Almost every well-known DevOps exemplar has had near-death experiences due to architectural problems, such as in the stories presented about LinkedIn, Google, eBay, Amazon, and Etsy. In each case, they were able to successfully migrate to a more suitable architecture that addressed their current problems and organizational needs.
This is the principle of evolutionary architecture—Jez Humble observes that architecture of “any successful product or organization will necessarily evolve over its life cycle.” Before his tenure at Google, Randy Shoup served as chief engineer and distinguished architect at eBay from 2004 to 2011. He observes that “both eBay and Google are each on their fifth entire rewrite of their architecture from top to bottom.”

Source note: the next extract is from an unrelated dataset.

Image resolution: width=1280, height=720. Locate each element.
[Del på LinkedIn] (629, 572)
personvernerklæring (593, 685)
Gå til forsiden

He reflects, “Looking back with 20/20 hindsight, some technology [and architectural choices] look prescient and others look shortsighted. Each decision most likely best served the organizational goals at the time. If we had tried to implement the 1995 equivalent of micro-services out of the gate, we would have likely failed, collapsing under our own weight and probably taking the entire company with us.”†
The challenge is how to keep migrating from the architecture we have to the architecture we need. In the case of eBay, when they needed to re-architect, they would first do a small pilot project to prove to themselves that they understood the problem well enough to even undertake the effort. For instance, when Shoup’s team was planning on moving certain portions of the site to full-stack Java in 2006, they looked for the area that would get them the biggest bang for their buck by sorting the site pages by revenue produced. They chose the highest revenue areas, stopping when there was not enough of a business return to justify the effort.
What Shoup’s team did at eBay is a textbook example of evolutionary design, using a technique called the strangler application pattern—instead of “ripping out and replacing” old services with architectures that no longer support our organizational goals, we put the existing functionality behind an API and avoid making further changes to it. All new functionality is then implemented in the new services that use the new desired architecture, making calls to the old system when necessary.
The strangler application pattern is especially useful for helping migrate portions of a monolithic application or tightly-coupled services to one that is more loosely-coupled. All too often, we find ourselves working within an architecture that has become too tightly-coupled and too interconnected, often having been created years (or decades) ago.
The consequences of overly tight architectures are easy to spot: every time we attempt to commit code in to trunk or release code in to production, we risk creating global failures (e.g., we break everyone else’s tests and functionality, or the entire site goes down). To avoid this, every small change requires enormous amounts of communication and coordination over days or weeks, as well as approvals from any group that could potentially be affected. Deployments become problematic as well—the number of changes that are batched together for each deployment grows, further complicating the integration and test effort, and increasing the already high likelihood of something going wrong.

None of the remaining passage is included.